I don't know where William Carlos Williams was when he wrote his famous poem about the red wheelbarrow - probably in some fertile farmyard. But even in this South African semidesert in which I have lived for the past seven years, his words have a universal ring. This overtly simple eight-line poem has brightened my life ever since I first encountered "The Red Wheelbarrow" more than 10 years ago.
I won't try to explain it, because Carl Sandburg once quoted William Butler Yeats as saying, "What can be explained is not poetry." But I can say that it does what a good poem should do: Shift your viewpoint. Having read it, can one ever take a wheelbarrow for granted?
I, too, own a barrow, but mine isn't red; it's cement-gray, colored by its original occupation on building sites. It came to me when a contractor doing alterations to my previous home left it behind. It had a hole in it as big as a fist.
I phoned the man and said, "You've left your barrow behind."
He said, "Keep it."
I was about to reply that I didn't want his punctured old barrow, but the words wouldn't come out.

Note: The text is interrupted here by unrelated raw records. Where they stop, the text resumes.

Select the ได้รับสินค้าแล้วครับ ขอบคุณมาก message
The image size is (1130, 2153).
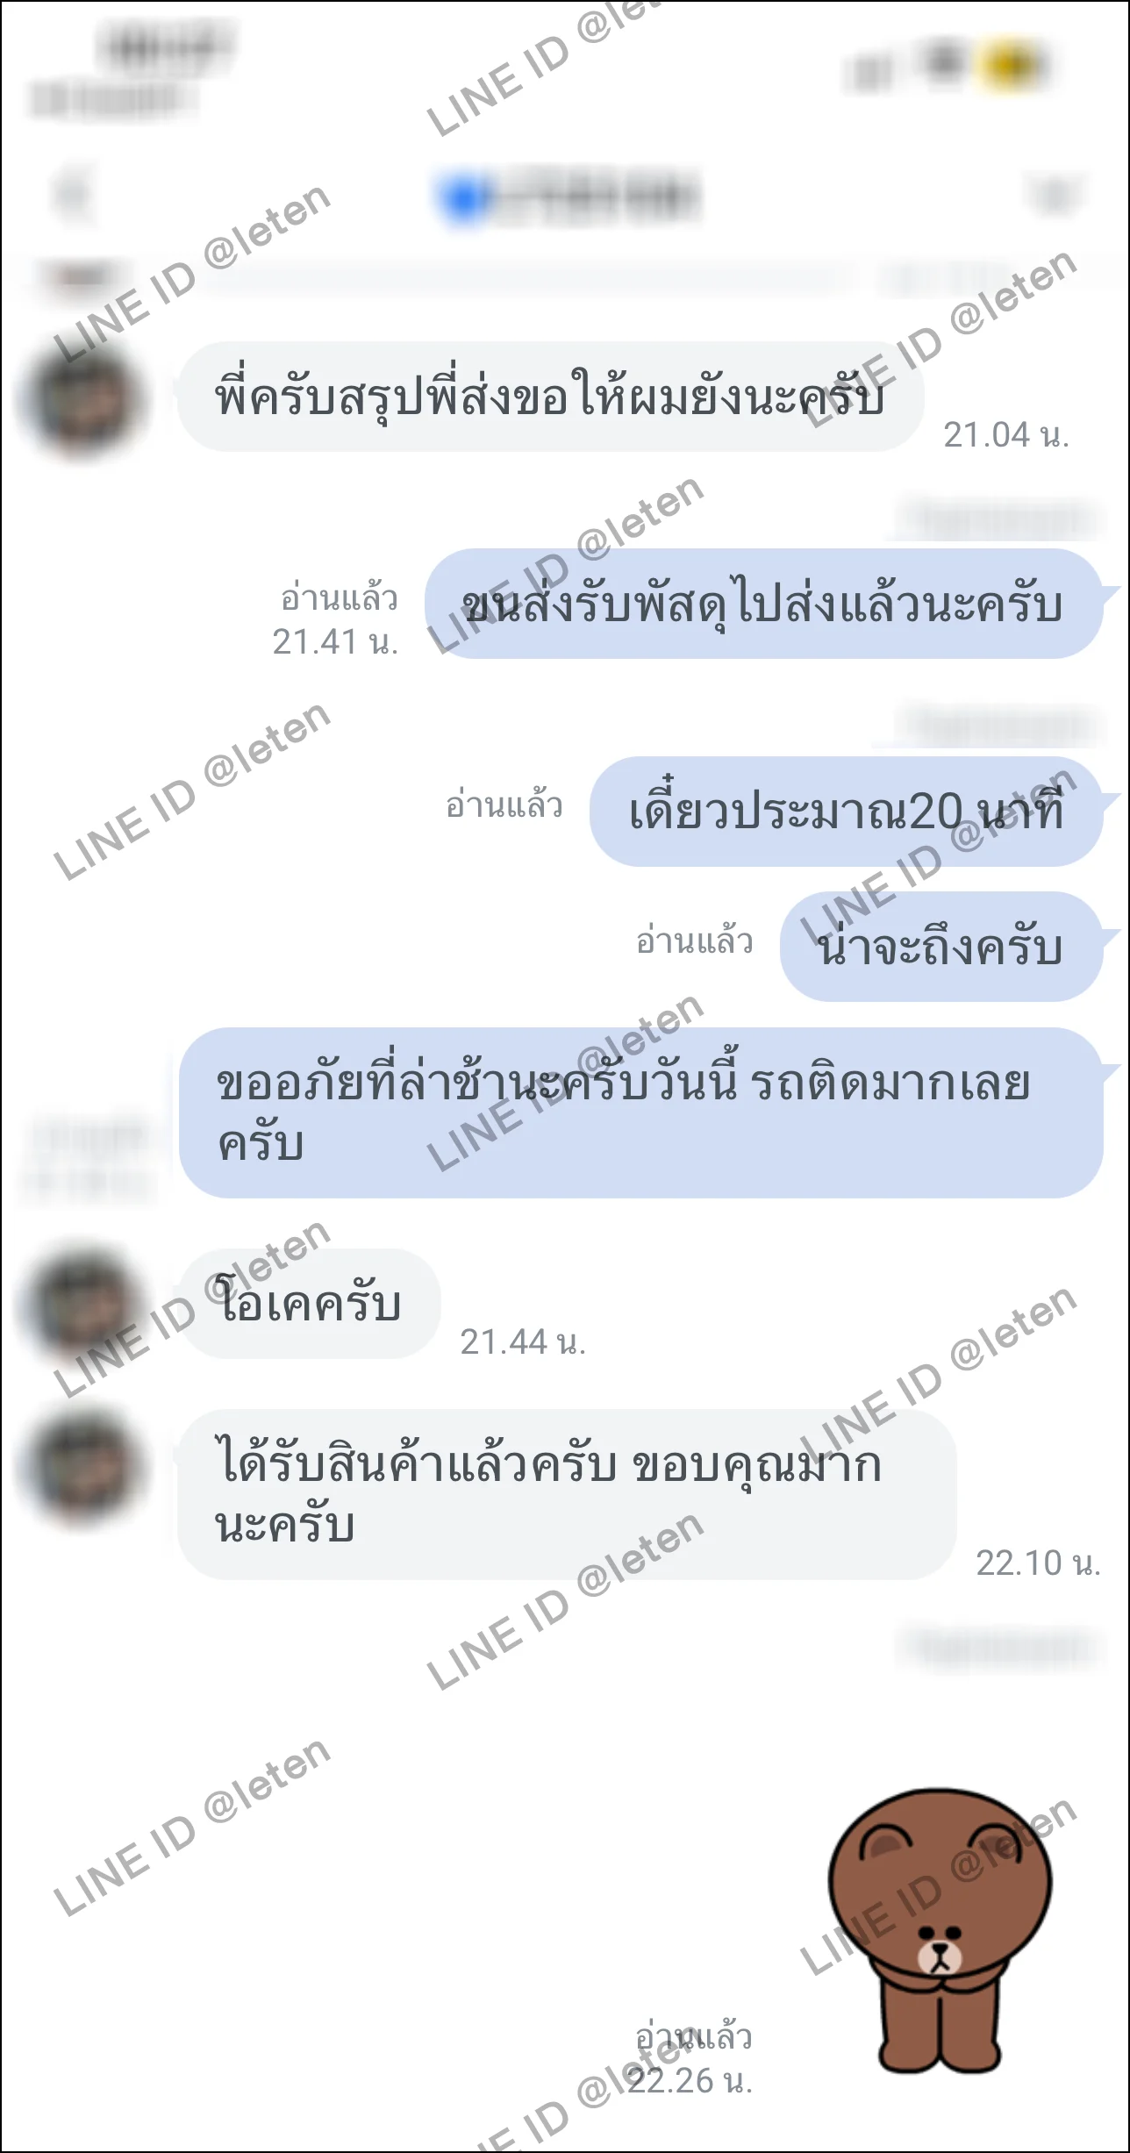[x=567, y=1494]
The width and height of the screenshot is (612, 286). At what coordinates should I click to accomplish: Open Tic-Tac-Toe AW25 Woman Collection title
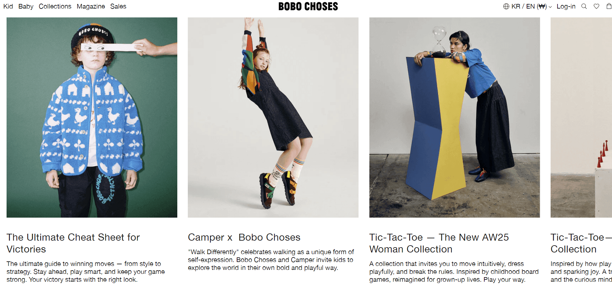click(x=439, y=243)
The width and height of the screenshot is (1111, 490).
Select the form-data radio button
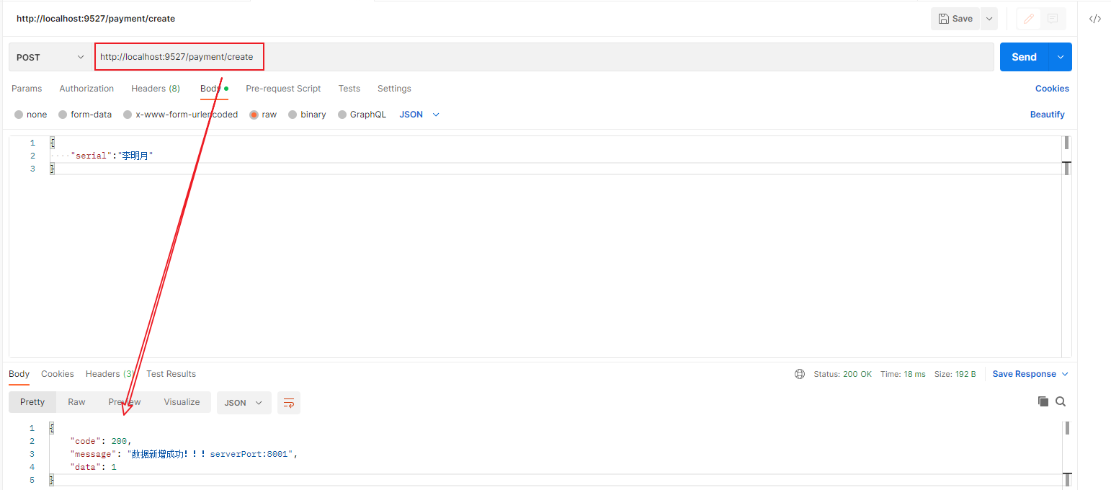[63, 115]
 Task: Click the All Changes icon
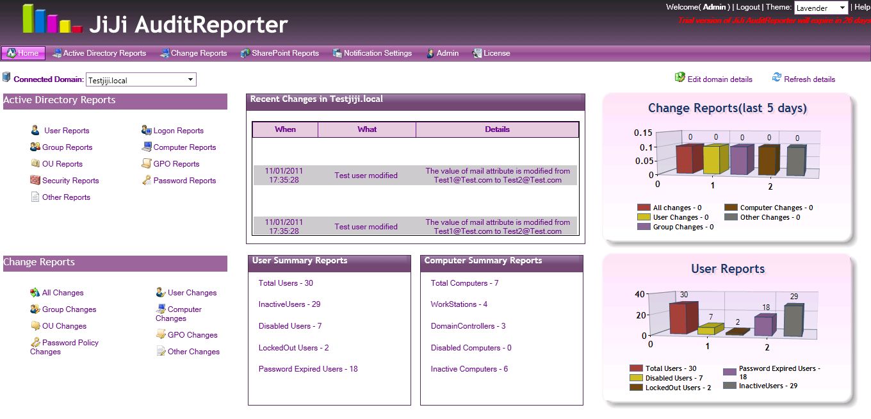pyautogui.click(x=35, y=293)
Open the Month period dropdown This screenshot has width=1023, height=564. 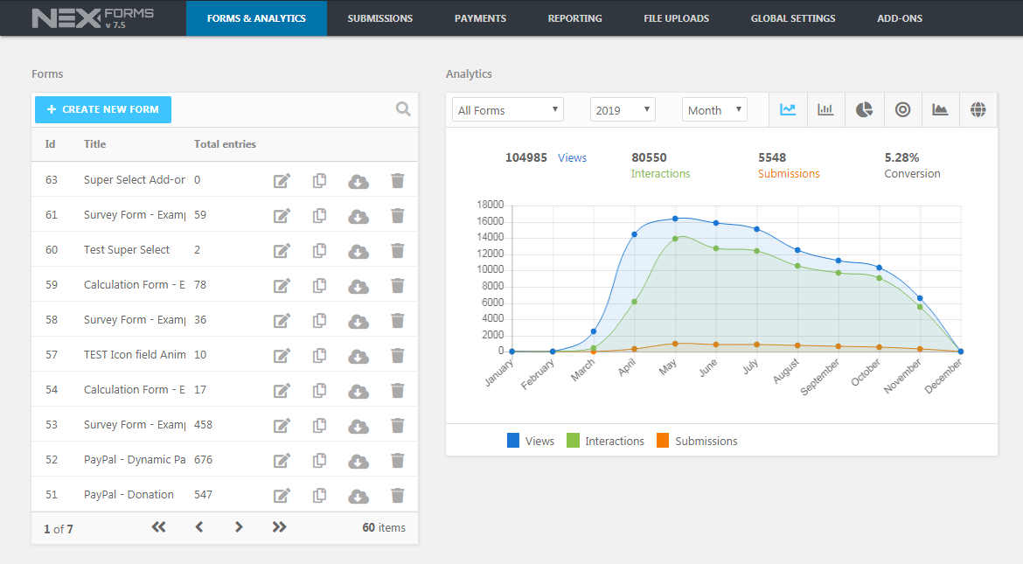coord(714,109)
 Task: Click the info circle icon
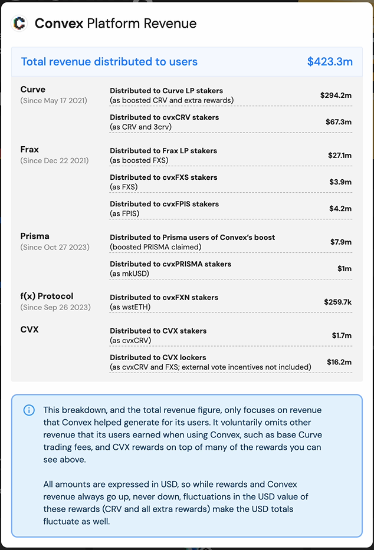[29, 410]
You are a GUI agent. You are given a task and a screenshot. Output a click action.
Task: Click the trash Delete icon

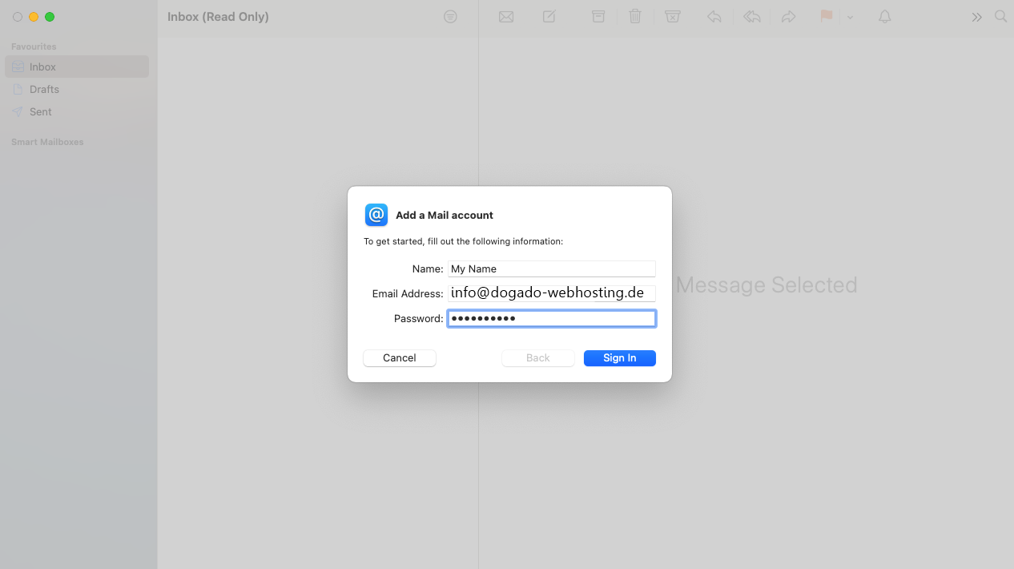pyautogui.click(x=635, y=17)
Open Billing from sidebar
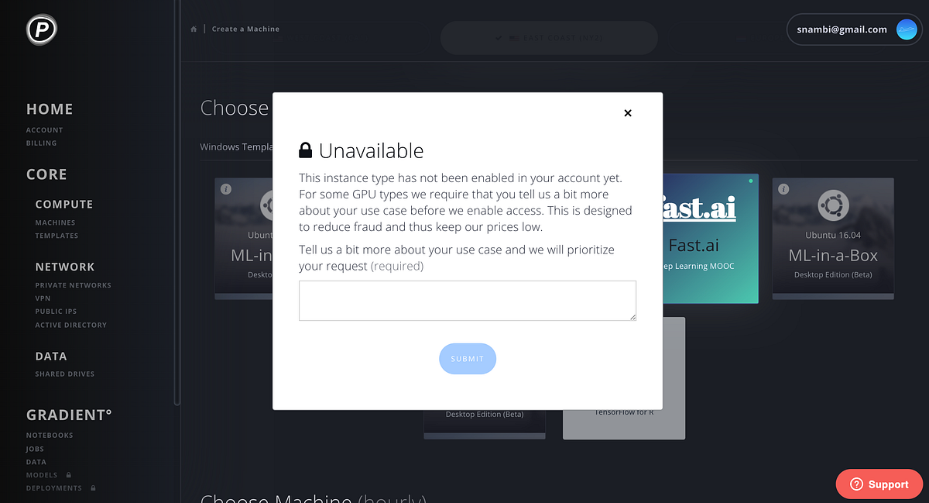Screen dimensions: 929x503 [41, 143]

Today, I am pleased. In addition to being workmates, the wheelbarrow and I have become firm friends - especially since I patched it with galvanized iron.
Another difference between the subject of Williams's poem and my barrow is that mine doesn't often get rained on. (Rain is scarce in the African Karoo, which means "place of great dryness.") And white chickens (domestic fowl of any color, in fact) would be incompatible with this garden of delicate semidesert plants. As a youth, I had close contact with white chickens: My father raised leghorns on his farm. So I know how pristine they can look, and I love the poet's word-picture of white chickens in front of a rain-glazed red barrow.
Williams's words are often with me when I go into my garden and see, among the greenery, my barrow's beaten but ever-ready frame, or when I'm using it for carting compost and stones. Stones, large and larger, are a big part of the Karoo, and, therefore, dominate my garden. When I think of all the hard work this barrow has done carting stones, I wish I could write a choral piece in its honor. However, except for this modest essay, my barrow will probably continue to cart unsung.
Carting, I feel, was foremost in the poet's mind when he put so much weight on the word "depends" at the end of the first line. But he doesn't develop that thought, which is probably just as well, because then he would've written an essay, not a poem; and I'd rather have the poem. His muse wisely led him into giving us that lovely word-picture about glazing and chickens.
Did Williams ever consider the barrow a thing to sit in? There is no more portable or more comfortable garden chair, especially when you put your feet on the handles. Not those broad-beamed barrows. You flop around in them like a waterless hippo. Construction-site barrows offer a snug fit, in which you can spend hours thinking about what to do next.
I have also observed that birds are tamer with barrow-sitting humans. Perhaps they mistake us for a bag of compost. Once, a familiar chat (a wild bird) alighted on my shoulder and remained there for several seconds before my breathing alerted him to his mistake.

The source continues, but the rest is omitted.